Saved entries
==============================

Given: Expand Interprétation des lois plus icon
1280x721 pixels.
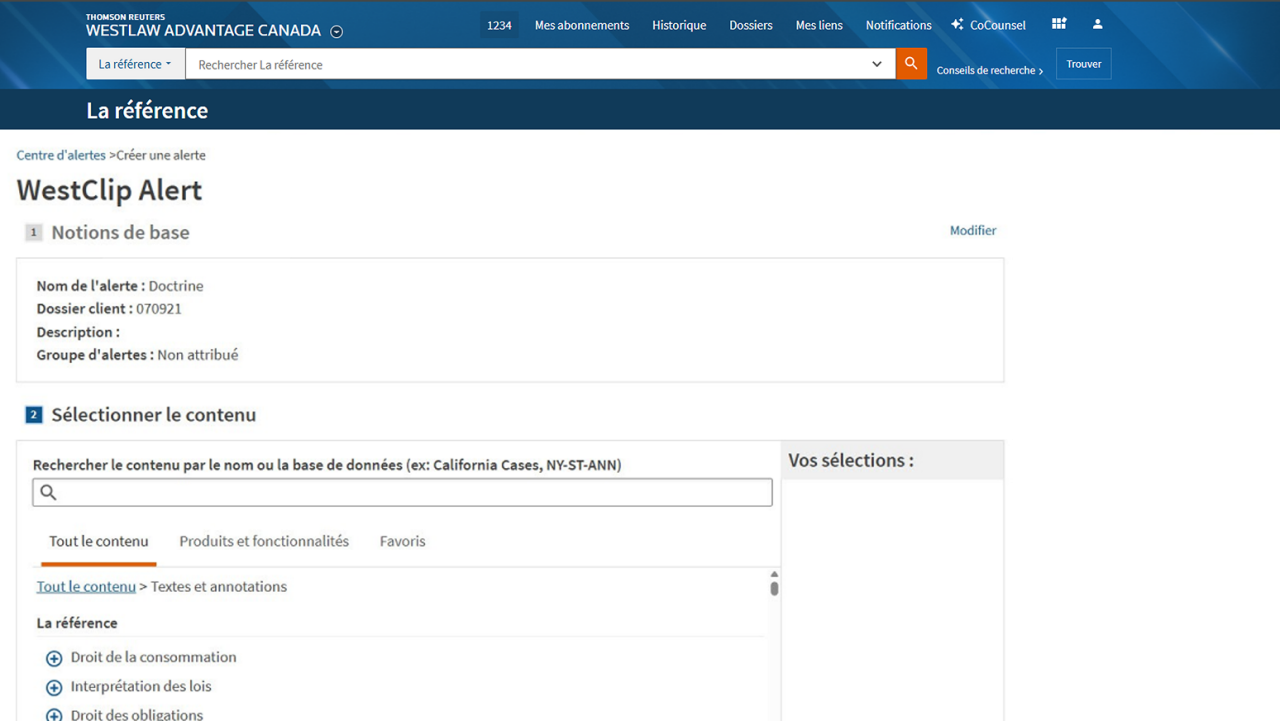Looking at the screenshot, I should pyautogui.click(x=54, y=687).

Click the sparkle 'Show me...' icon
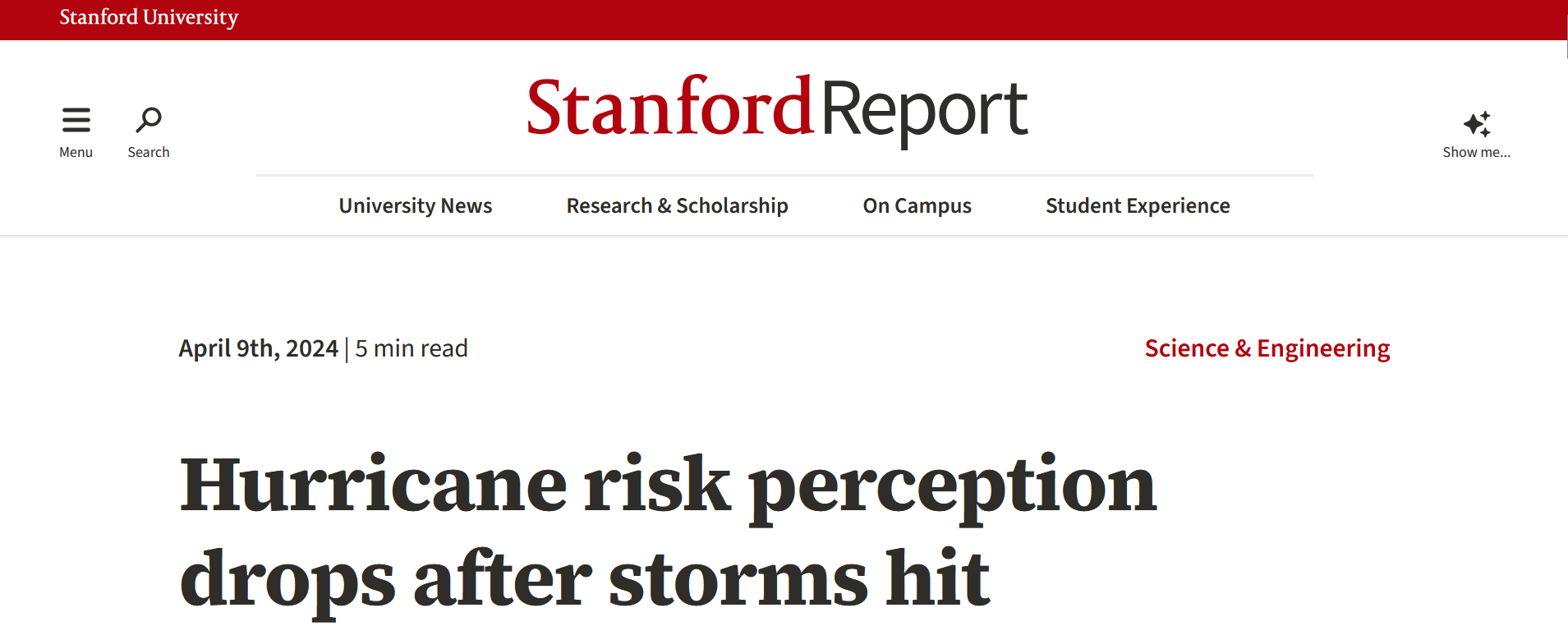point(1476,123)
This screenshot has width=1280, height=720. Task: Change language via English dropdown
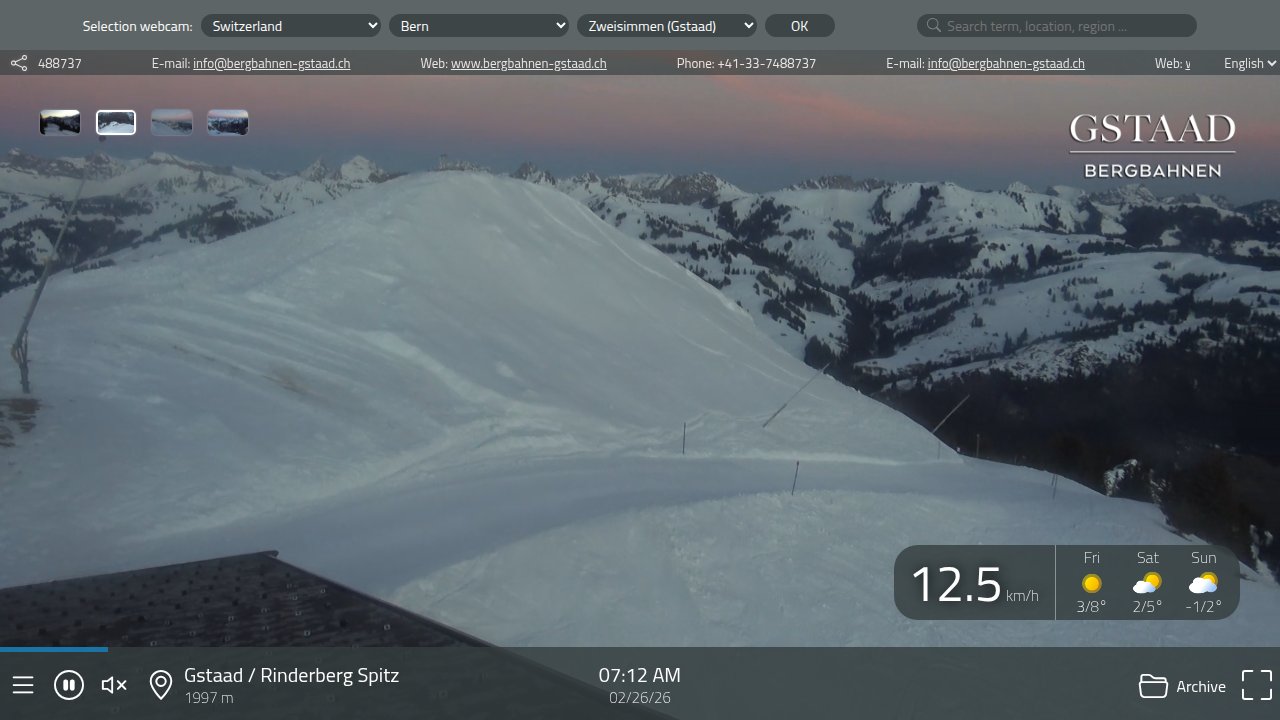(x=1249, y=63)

==============================

:: TASK OBJECTIVE ::
Output every line of the records exactly, excluding all pictures.

:: RESPONSE AREA ::
Given: Expand Interprétation des lois plus icon
1280x721 pixels.
Looking at the screenshot, I should pyautogui.click(x=54, y=687).

Click the sparkle 'Show me...' icon
point(1476,123)
This screenshot has width=1280, height=720. Task: Change language via English dropdown
(x=1249, y=63)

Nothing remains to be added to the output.